Je ne m’attendais pas à pleurer dans le train, encore moins à sangloter, encore moins à tant sangloter. Comme si le départ avait ouvert les vannes d’une mélancolie qui enflait depuis quelques mois. J’aurais pu écrire un livre entier pour dire la perte, le délitement, le sentiment d’un monde qui disparaît (au profit d’un autre où je n’ai pas toujours ma place et auquel je trouve peu de charme) mais aussi la beauté mélancolique de la campagne et de vies modestes, parfois rudes, qui se vivent à l’écart de la grande agitation – j’ai pour elles une tendresse infinie, si l’on fait abstraction des chasseurs, éleveurs & Cie. Pas de vanité, là où je viens de passer un mois ; pas de place pour la vanité. Hier, je n’ai pu m’empêcher de faire une dernière petite virée à vélo pour dire encore au revoir et j’ai découvert que la maison à toit de chaume qui fait face au télésiège dispose d’un minigolf privatif complet, mangé par la mousse, à 500 mètres du minigolf public (comment avais-je pu ne pas le remarquer plus tôt ?) et je me suis dit que vraiment, je devais revenir et écrire sur la frontière, même si je sais que mes camarades me manqueront, si je reviens, et que je ne me sentirai plus chez moi.
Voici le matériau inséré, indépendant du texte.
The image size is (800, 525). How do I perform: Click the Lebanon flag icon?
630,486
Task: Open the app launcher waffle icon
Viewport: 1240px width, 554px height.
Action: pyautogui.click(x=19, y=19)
Ce matin, avant de partir, j’ai fait le tour du parc en espérant voir des chevreuils et j’ai enregistré un concert de pics-verts. Puis je suis retournée à la Villa, rejoindre Adèle et sa mère qui allaient me déposer à la gare de Bailleul, j’ai pris une dernière photo de son plus beau flanc et, quand je l’ai contournée vers l’entrée principale,

j’ai trouvé Adèle qui enregistrait les oiseaux, elle aussi.

Je vous dis à bientôt, Youyou, Adèle et Chab <3

Youyou 25

Hier, mes camarades et moi, pleinement réconcilié.e.s, avons bouclé la boucle : nous avons bu un dernier verre de dimanche soir au Mont Noir, USA.

Ce matin, en courant, j’ai dit au revoir au télésiège, à Hellegat, à Heuvelland, je n’ai vu aucun chevreuil mais le soleil s’est levé, ça faisait longtemps. Ce mois est passé très vite, bien qu’il me semble être partie depuis un an – c’est le temps élastique de ce type d’expérience. J’ai vécu la même chose à New York en 2017, ma seule autre résidence longue à ce jour : alors que le départ approche, je ne sais plus vraiment où est (ni ce qu’est) ma vie, je suis perdue, à la fois mélancolique et soulagée, un peu anxieuse mais ça, c’est à cause de mon calendrier suffoquant.

Youyou 23

Je suis retournée au Mont des Cats, cette fois pas en courant mais à vélo.

Et depuis son sommet, j’ai quasiment vu ma maison – et celle de mes parents, encore plus proche du fleuron que la mienne.

De quel fleuron je veux parler ? Zoomons un peu. Vous voyez ?

Zoomons encore un peu. Ce n’est pas un petit tas, notre 11/19 : on le voit à 39 km à vol d’oiseau. Je lui ai crié, J’arrive et j’ai même ajouté un point d’exclamation.

Il me reste trois jours pour faire une dernière fois le tour de mes coins préférés, entre le Mont Noir et Bailleul (qui me fait signe au revoir, ci-dessous). Enfin, une dernière fois… Je reviendrai, c’est sûr.

Aujourd’hui, je suis même allée dans la campagne belge au risque des chasseurs et des chiens très gros.

Le Mont Noir est une vraie ville frontière, une ville de western, avec ses saloons alignés sur une crête et, de part et d’autre, en aval, la campagne à perte de vue. Si on va derrière Edisac, on voit ceci

et si on descend derrière les arbres,

en un instant on est sur un petit chemin boueux bordé d’arbres sublimes

qui sinue entre les champs et les pâtures.

Et pour arrondir ce billet à un nombre premier d’images, voici un arbre électrique d’Heuvelland, très flou parce que je l’ai pris en photo avec mon téléphone pourri sous le crachin du matin.